Dataset items
Start of Block

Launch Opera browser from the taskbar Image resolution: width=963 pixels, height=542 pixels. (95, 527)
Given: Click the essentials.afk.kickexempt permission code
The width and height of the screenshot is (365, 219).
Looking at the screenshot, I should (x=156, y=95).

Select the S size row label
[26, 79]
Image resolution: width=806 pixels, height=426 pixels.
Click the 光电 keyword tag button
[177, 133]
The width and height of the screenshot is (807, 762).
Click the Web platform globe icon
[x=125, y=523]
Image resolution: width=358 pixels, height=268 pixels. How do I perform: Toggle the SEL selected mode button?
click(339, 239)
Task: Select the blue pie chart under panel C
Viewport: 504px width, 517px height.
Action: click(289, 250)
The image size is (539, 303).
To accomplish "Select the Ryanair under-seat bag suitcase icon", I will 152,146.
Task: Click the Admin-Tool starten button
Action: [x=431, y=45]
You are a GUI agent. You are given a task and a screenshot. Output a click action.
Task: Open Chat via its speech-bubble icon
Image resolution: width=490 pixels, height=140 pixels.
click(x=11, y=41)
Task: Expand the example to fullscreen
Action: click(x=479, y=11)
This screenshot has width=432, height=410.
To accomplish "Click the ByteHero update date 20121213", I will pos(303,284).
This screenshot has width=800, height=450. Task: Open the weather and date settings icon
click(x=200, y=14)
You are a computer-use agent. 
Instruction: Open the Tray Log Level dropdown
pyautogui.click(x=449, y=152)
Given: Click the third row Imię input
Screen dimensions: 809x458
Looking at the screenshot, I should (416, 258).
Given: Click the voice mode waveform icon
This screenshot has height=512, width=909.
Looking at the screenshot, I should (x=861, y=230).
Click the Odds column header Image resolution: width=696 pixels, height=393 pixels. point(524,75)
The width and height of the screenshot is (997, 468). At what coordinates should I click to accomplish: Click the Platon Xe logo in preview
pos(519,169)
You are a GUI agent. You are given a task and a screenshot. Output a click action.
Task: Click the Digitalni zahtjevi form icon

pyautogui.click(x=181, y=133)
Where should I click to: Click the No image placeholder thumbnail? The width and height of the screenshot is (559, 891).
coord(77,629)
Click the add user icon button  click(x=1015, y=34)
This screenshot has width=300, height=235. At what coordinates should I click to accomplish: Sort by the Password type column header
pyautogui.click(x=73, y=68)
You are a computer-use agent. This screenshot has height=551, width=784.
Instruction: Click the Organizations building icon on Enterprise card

End of Block

The answer should be the full set of records, reproduced exactly.

Launch Opera browser from the taskbar Image resolution: width=963 pixels, height=542 pixels. (95, 527)
Given: Click the essentials.afk.kickexempt permission code
The width and height of the screenshot is (365, 219).
Looking at the screenshot, I should (x=156, y=95).

Select the S size row label
[26, 79]
Image resolution: width=806 pixels, height=426 pixels.
Click the 光电 keyword tag button
[177, 133]
The width and height of the screenshot is (807, 762).
Click the Web platform globe icon
[x=125, y=523]
Image resolution: width=358 pixels, height=268 pixels. How do I perform: Toggle the SEL selected mode button?
click(339, 239)
Task: Select the blue pie chart under panel C
Viewport: 504px width, 517px height.
Action: click(289, 250)
The image size is (539, 303).
To accomplish "Select the Ryanair under-seat bag suitcase icon", I will 152,146.
Task: Click the Admin-Tool starten button
Action: [x=431, y=45]
You are a GUI agent. You are given a task and a screenshot. Output a click action.
Task: Open Chat via its speech-bubble icon
Image resolution: width=490 pixels, height=140 pixels.
click(x=11, y=41)
Task: Expand the example to fullscreen
Action: click(x=479, y=11)
This screenshot has width=432, height=410.
To accomplish "Click the ByteHero update date 20121213", I will pos(303,284).
This screenshot has width=800, height=450. Task: Open the weather and date settings icon
click(x=200, y=14)
You are a computer-use agent. 
Instruction: Open the Tray Log Level dropdown
pyautogui.click(x=449, y=152)
Given: Click the third row Imię input
Screen dimensions: 809x458
Looking at the screenshot, I should (416, 258).
Given: Click the voice mode waveform icon
This screenshot has height=512, width=909.
Looking at the screenshot, I should (x=861, y=230).
Click the Odds column header Image resolution: width=696 pixels, height=393 pixels. point(524,75)
The width and height of the screenshot is (997, 468). At what coordinates should I click to accomplish: Click the Platon Xe logo in preview
pos(519,169)
You are a GUI agent. You are given a task and a screenshot. Output a click action.
Task: Click the Digitalni zahtjevi form icon

pyautogui.click(x=181, y=133)
Where should I click to: Click the No image placeholder thumbnail? The width and height of the screenshot is (559, 891).
coord(77,629)
Click the add user icon button  click(x=1015, y=34)
This screenshot has width=300, height=235. At what coordinates should I click to accomplish: Sort by the Password type column header
pyautogui.click(x=73, y=68)
You are a computer-use agent. This screenshot has height=551, width=784.
Instruction: Click the Organizations building icon on Enterprise card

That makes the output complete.